_CHECK YOUR UNDERSTANDING:_
#1 From the withdrawal passage, reproduce the text starting with the words "Withdrawal is the" and ending after the words "and our will.".
#2 List every mental or emotional symptom of withdrawal that the withdrawal passage names.

_PASSAGE:_
Start of Block
Withdrawal is the term given to the wide range of symptoms we can experience when stopping our drug of choice. Many of the symptoms are physical and have to do with our bodies’ intense reactions to withdrawing from the drugs they have become dependent upon. Some of the symptoms are mental and emotional, such as anxiety, mood swings and panic attacks. For withdrawal from more serious dependencies such as alcohol and benzodiazepines, we can require professional treatment because we can experience seizures and other life-threatening symptoms. Any kind of withdrawal is a test of our strength and our will.
When we are dependent upon addictive substances and behaviors, we come to feel like we can’t live without them. Our physical dependence is exacerbated by our emotional attachment. Our drugs of choice have become a form of security for us. We’ve been running from our pain so long we’re afraid to face it without numbing and self-medicating ourselves.
Making sure to have professional medical treatment if we need it, there are some additional things we can do to help ourselves get through the withdrawal process. For one, we can remind ourselves that this is temporary. This too shall pass. When we are in the middle of it, it can feel like we’ll never get through it. Each day, every hour, can feel like an eternity. Keep telling yourself that it will pass, and you will get through it, just like you’ve made it through other very difficult challenges in your life.
Affirm that you are strong enough to get through it. We adopt limiting beliefs about our strength and our capacity for handling difficulty. We come to believe that we are weak, that our addictions are evidence of that weakness. Your addictions haven’t gotten the best of you yet, though, and you are strong. Encourage and motivate yourself as much as you can.
Surround yourself with support. This is not the time to suffer alone in silence. Take advantage of the love, help and support of the people who care about you. Let yourself be pleasantly distracted by other people’s stories. Let them remind you of the person you were before your addiction took hold of your life. Reminisce about that person and know you will emerge an even better, stronger, more empowered version of that person. Enjoy the company of your loved ones, knowing that in recovery you will be able to be an even better friend to them because you will be happier, healthier and more at peace.
End of Block
_DATA LISTING:_
Start of Block
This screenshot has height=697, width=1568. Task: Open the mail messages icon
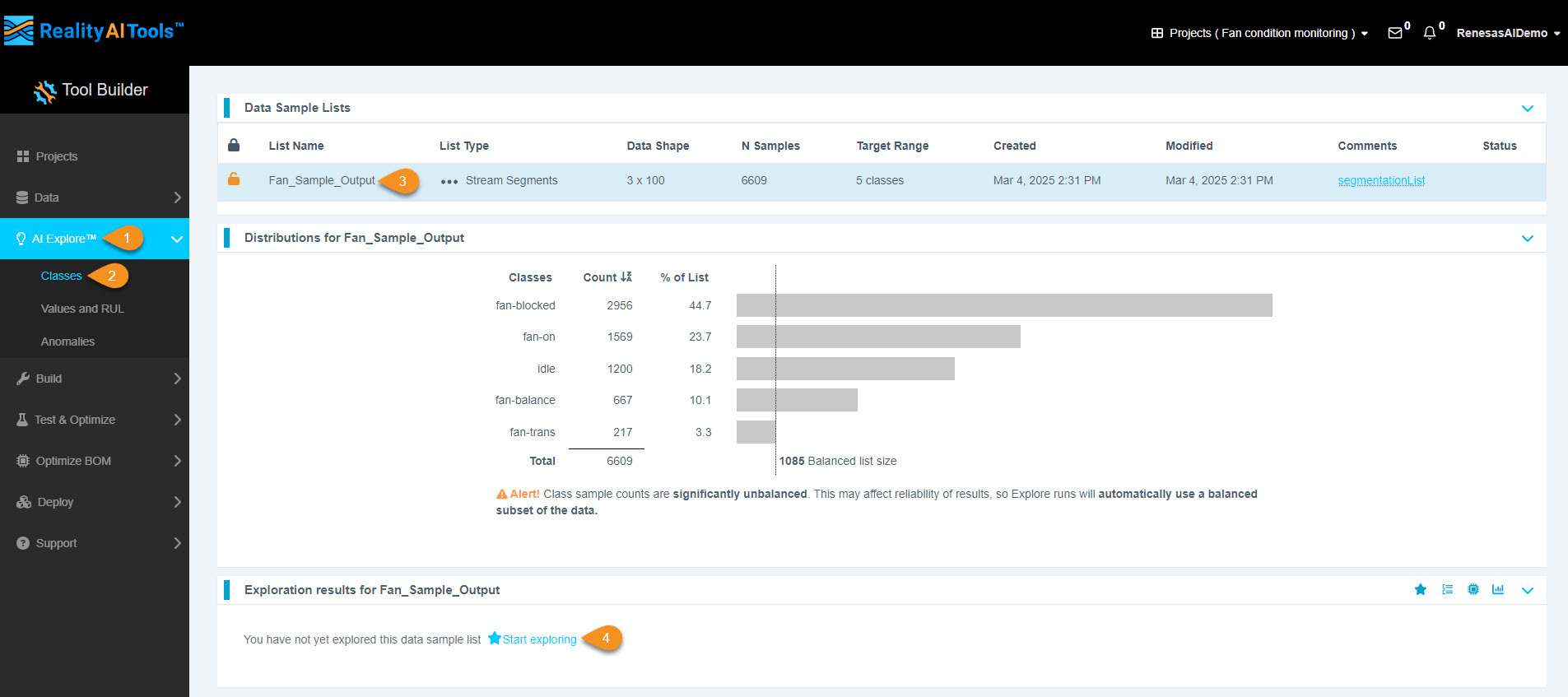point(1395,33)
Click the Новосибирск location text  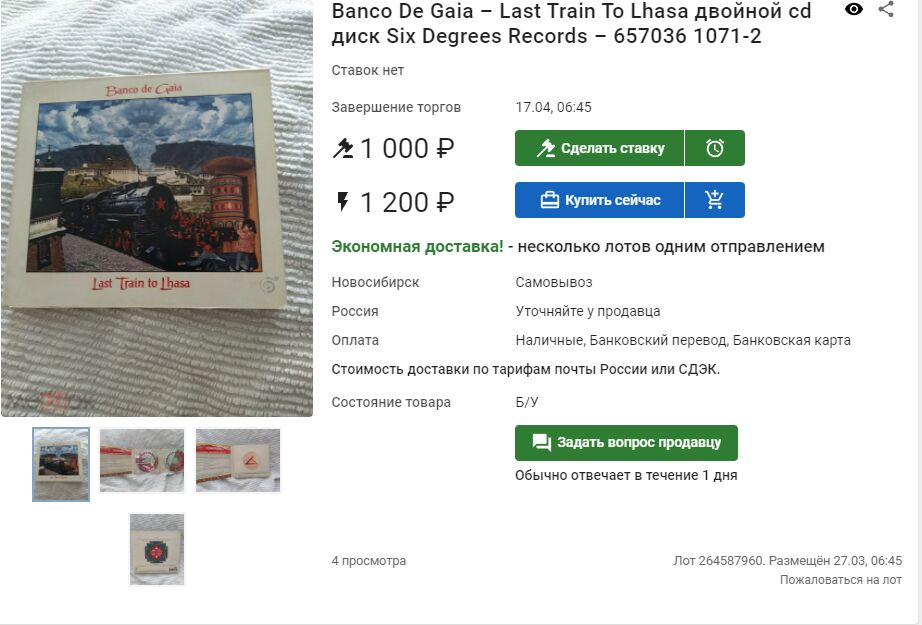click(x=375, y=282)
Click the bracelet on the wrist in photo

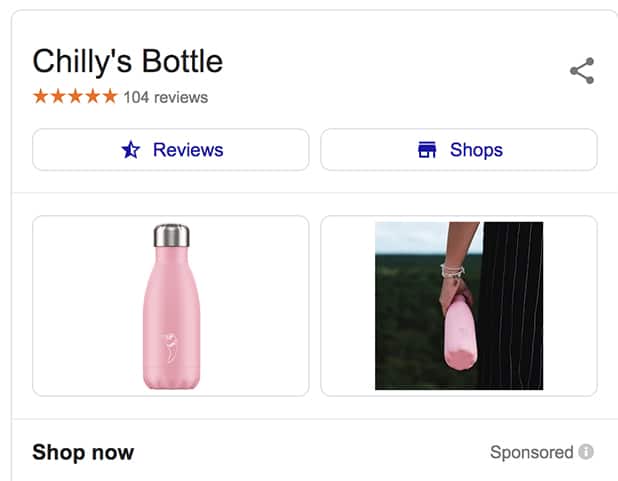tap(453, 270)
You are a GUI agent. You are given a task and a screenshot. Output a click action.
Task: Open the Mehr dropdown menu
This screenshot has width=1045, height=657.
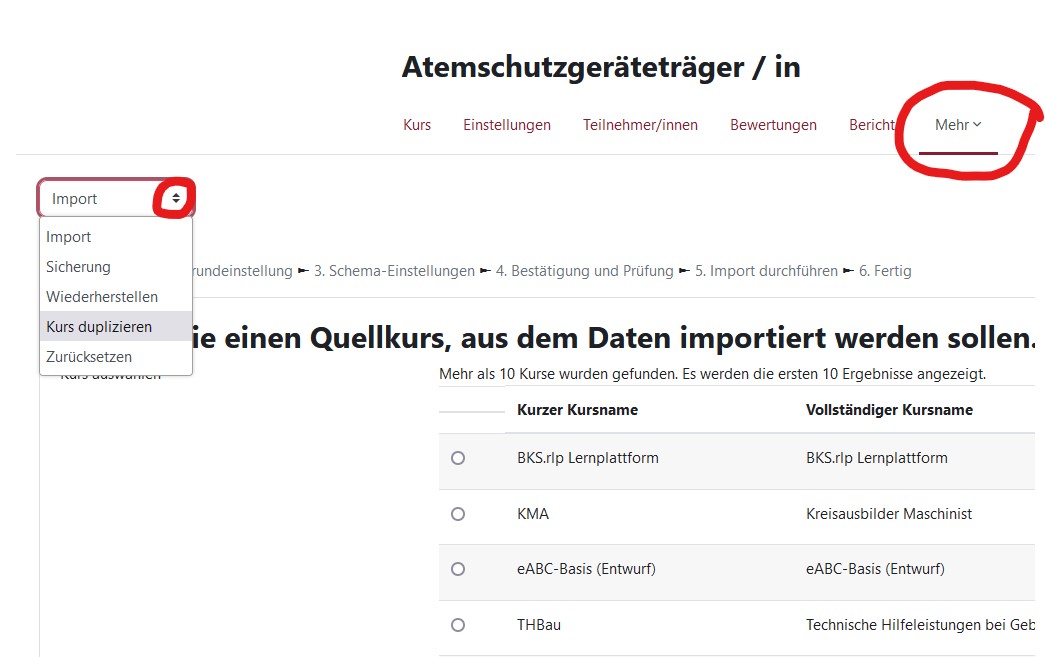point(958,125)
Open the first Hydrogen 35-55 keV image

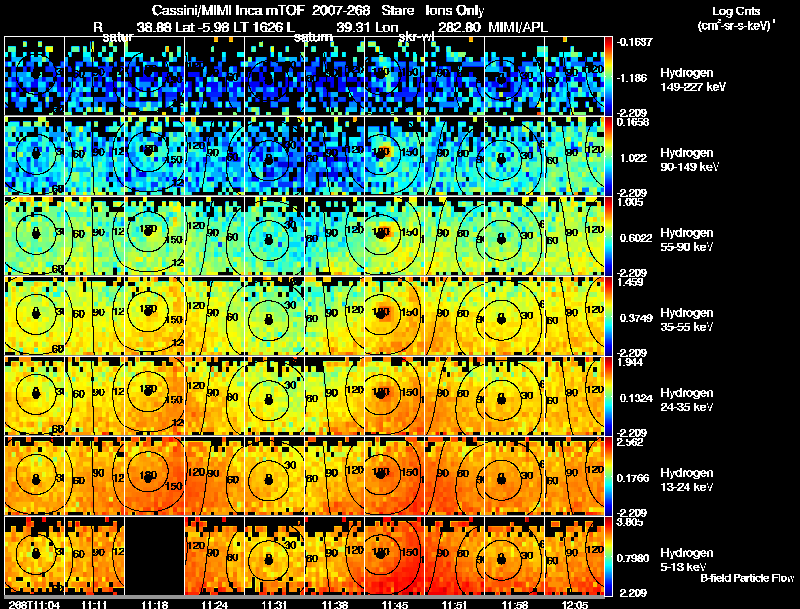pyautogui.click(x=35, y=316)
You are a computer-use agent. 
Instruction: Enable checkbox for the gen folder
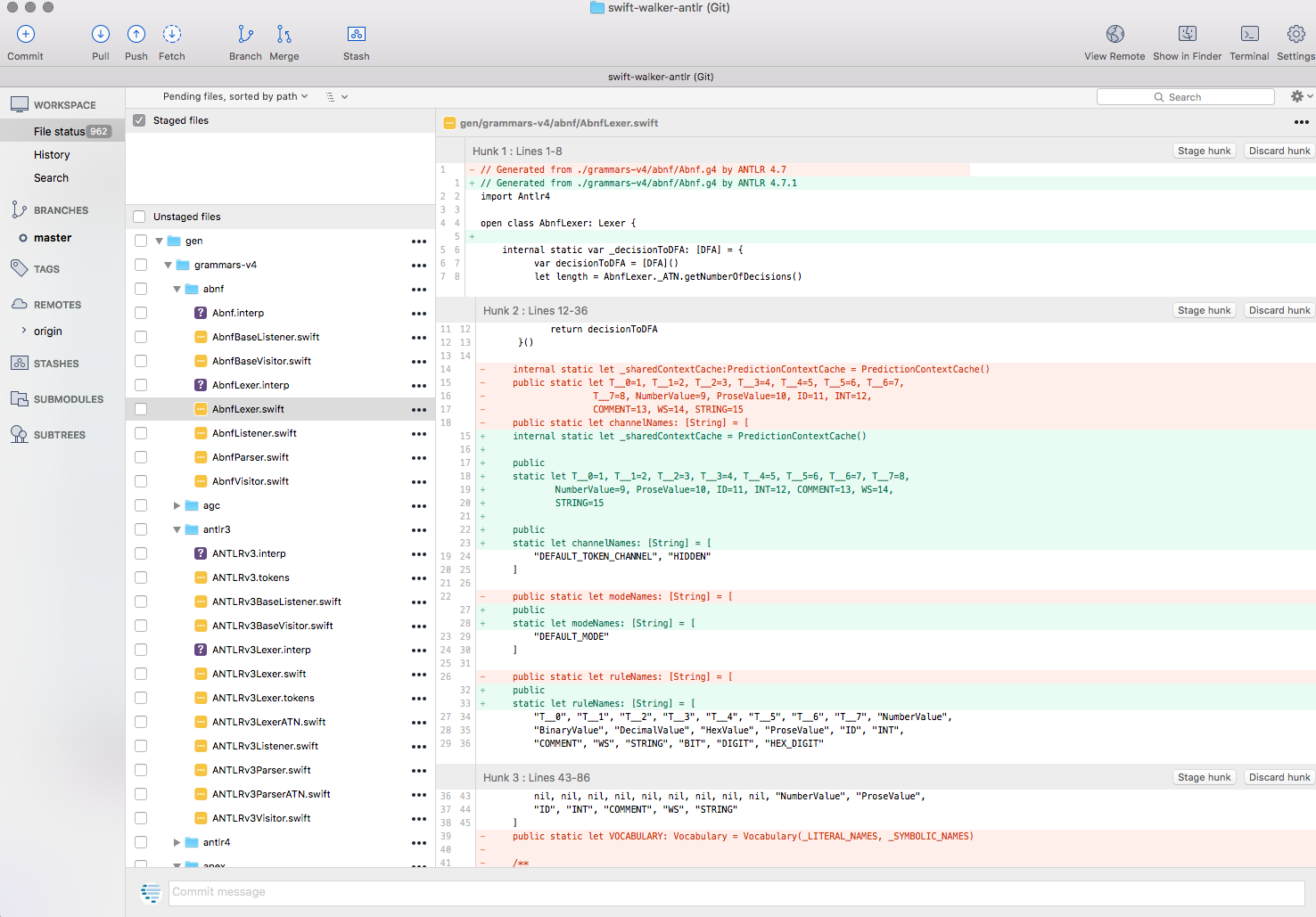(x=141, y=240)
End of Block
_RESPONSES TO THE TASKS:_
#1
Withdrawal is the term given to the wide range of symptoms we can experience when stopping our drug of choice. Many of the symptoms are physical and have to do with our bodies’ intense reactions to withdrawing from the drugs they have become dependent upon. Some of the symptoms are mental and emotional, such as anxiety, mood swings and panic attacks. For withdrawal from more serious dependencies such as alcohol and benzodiazepines, we can require professional treatment because we can experience seizures and other life-threatening symptoms. Any kind of withdrawal is a test of our strength and our will.

#2 Anxiety, mood swings, panic attacks